TANAH AIR BETA. Tayang sejak 17 Juni 2010.
Berkisah tentang seorang Tatiana, seorang Ibu yg memiliki 2 orang anak, Mauro dan Merry. Pasca Referendum tahun 1999, ia terpisah dengan Mauro. Tatiana dan Merry hidup di sebuah kamp pengungsian di perbatasan NKRI, sementara Mauro tinggal di Timor Leste.
Seperti 2 film pendahulunya –Denias dan King- film kali ini pun penonton dimanjakan dengan view pemandangan alam yang memikat. Kondisi geografis daerah yg gersang, dan dipenuhi dengan bukit-bukit tandus, atau pun view pesisir pantai, tersaji dengan mantap di sini.
Namun tetap ada beberapa catatan tentang film ini, in my point of view. Diantaranya :
- Konflik berjalan lambat. Sampai sebelum scene Tatiana memperoleh informasi tentang keberadaan anaknya, cerita hanya terputar2 pada serba serbi kehidupan di perbatasan wilayah NKRI dan Timor Leste. Perjuangan seorang Tatiana dalam pengabdiannya menjadi guru, dan bisik suara hatinya yang memendam rindu pada anaknya, kurang tergambar dengan baik, dari sisi ekspresi maupun dialog2 yg tercipta. Kabar baiknya, karakter Abu Bakar dan Carlo bisa menyelamatkan keadaan ini, dengan guyonan2 khas komedi satir.
- Tidak seperti Denias yg memotivasi untuk terus belajar dan menuntut ilmu, atau King, yg mengajarkan untuk terus berusaha tanpa kenal putus asa, di film ini koq pesan2 itu tampaknya kurang mengigit ya? Hanya menceritakan kisah sebuah keluarga yg terpisahkan oleh perbedaan negara. Quote yang sy nanti2kan untuk sy pegang sebagai point film ini juga tidak sy temukan.Overall, dari beberapa film karya Ari Sihasale, Denias masih megang banget. IMHO.
- Tanah Air Beta. Mendengar frase ini menjadi judul sebuah film, yg terbayang adalah adegan2 patriotik dan nasionalis. Ingin menegaskan bahwa ”ini loh bangsa Indonesia, tempat sy lahir dan dibesarkan”. Saya sendiri ketika melafalkan ini, meski dalam hati, spontan ada kebanggaan tersendiri yg menyusup. Nah, kenapa rasa ini kurang tergambar di film?? Baik dari adegan, dialog, atau apapun.

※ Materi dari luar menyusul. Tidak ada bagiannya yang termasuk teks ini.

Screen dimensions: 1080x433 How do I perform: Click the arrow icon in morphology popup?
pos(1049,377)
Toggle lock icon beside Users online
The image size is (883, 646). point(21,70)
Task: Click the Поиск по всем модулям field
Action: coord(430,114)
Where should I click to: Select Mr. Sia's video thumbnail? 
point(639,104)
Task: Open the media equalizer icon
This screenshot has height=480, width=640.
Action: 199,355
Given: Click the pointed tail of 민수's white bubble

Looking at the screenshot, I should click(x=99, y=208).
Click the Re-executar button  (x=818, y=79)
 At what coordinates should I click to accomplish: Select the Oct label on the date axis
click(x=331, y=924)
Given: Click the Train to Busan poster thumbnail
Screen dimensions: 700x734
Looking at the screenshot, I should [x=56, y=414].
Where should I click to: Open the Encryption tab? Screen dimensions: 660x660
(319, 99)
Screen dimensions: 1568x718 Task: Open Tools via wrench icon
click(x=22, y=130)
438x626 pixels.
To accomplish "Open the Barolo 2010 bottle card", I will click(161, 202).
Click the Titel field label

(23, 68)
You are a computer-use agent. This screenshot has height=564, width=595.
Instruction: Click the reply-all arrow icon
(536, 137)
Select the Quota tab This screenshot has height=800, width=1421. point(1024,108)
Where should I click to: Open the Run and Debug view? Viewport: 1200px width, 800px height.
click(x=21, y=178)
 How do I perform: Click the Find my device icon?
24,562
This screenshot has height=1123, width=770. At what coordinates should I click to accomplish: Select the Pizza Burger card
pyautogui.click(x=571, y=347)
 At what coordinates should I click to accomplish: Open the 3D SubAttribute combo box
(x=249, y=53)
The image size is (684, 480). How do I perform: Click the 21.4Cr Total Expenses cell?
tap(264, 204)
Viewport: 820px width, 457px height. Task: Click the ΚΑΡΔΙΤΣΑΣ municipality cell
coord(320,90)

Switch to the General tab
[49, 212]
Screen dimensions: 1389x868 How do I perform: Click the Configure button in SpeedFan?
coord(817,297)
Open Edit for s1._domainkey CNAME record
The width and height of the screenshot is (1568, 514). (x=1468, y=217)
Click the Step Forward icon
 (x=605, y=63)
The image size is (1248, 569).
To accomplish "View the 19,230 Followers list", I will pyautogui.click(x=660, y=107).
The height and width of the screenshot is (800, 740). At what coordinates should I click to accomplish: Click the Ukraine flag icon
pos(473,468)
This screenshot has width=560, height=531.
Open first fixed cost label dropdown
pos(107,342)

Sayang sekali..
- Ending film ini yg akhirnya mempertemukan Tatiana dengan Mauro, anaknya, semestinya bisa menjadi klimaks yg mengharu biru. Ehm.. seorang Ibu yang sekian tahun tak dapat bertemu anaknya, dan akhirnya kembali memeluknya, bisa dibayangkan bukan, betapa mengharukannya? Dan sadly to say, sy tidak bisa menahan untuk tidak nyeletuk dalam hati ”cuman segitu dowang”? Maaf, Bung Ari..
Pesan Moral
Film ini seolah2 ingin mengatakan ”hey, pada tau gak sih kalo kondisi di Timor timur itu kayak gini” Bahwa ada keluarga yg hidup di dua negara yg berbeda, yang menjadi sangat sulit untuk bertemu satu dan lainnya karena persoalan birokrasi yg susakh.
Ini menyadarkan kita untuk tidak melupakan saudara kita yang ada di sana. Bagaimana pun, mereka pernah menjadi bagian dari bangsa ini. Dan mereka, pun tetap mengenang kita sebagai sebuah bagian dari kisah mereka.
Akting para Pemain
Salut untuk usaha Alessandra Gottardo dalam mempelajari logat dan aksen bahasa lokal di sana. Tidak seperti bahasa Jawa, Batak, atau Madura yg sudah sering digunakan dalam film2 nasional, bahasa Kupang ini termasuk yg jarang dipakai. Mungkin karena memang tingkat kesulitannya lebih tinggi. Terlebih lagi karena didukung oleh pemain lokal yaitu Yehuda Rumbindi (pemeran Carlo). He definitely stealed the show!! (applause)
So? What’s Next?
Semestinya pun Ari bisa membaca dan menjawab setiap kritikan yg ditujukan ke film2nya yg terdahulu. Karena secara garis besar, kekurangan yg ada di film sebelumnya sepertinya terulang lagi di film ini, seperti pengemasan cerita yg tanggung.
Namun…
Yang patut diapresiasi adalah semangat seorang Ari Sihasale untuk memberikan tontonan yg edukatif tentang negeri tercinta, yg dikemas dalam wujud sinematografi. Pun dengan konsistensinya untuk turut mempromosikan pariwisata negeri ini melalui view-view yg apik.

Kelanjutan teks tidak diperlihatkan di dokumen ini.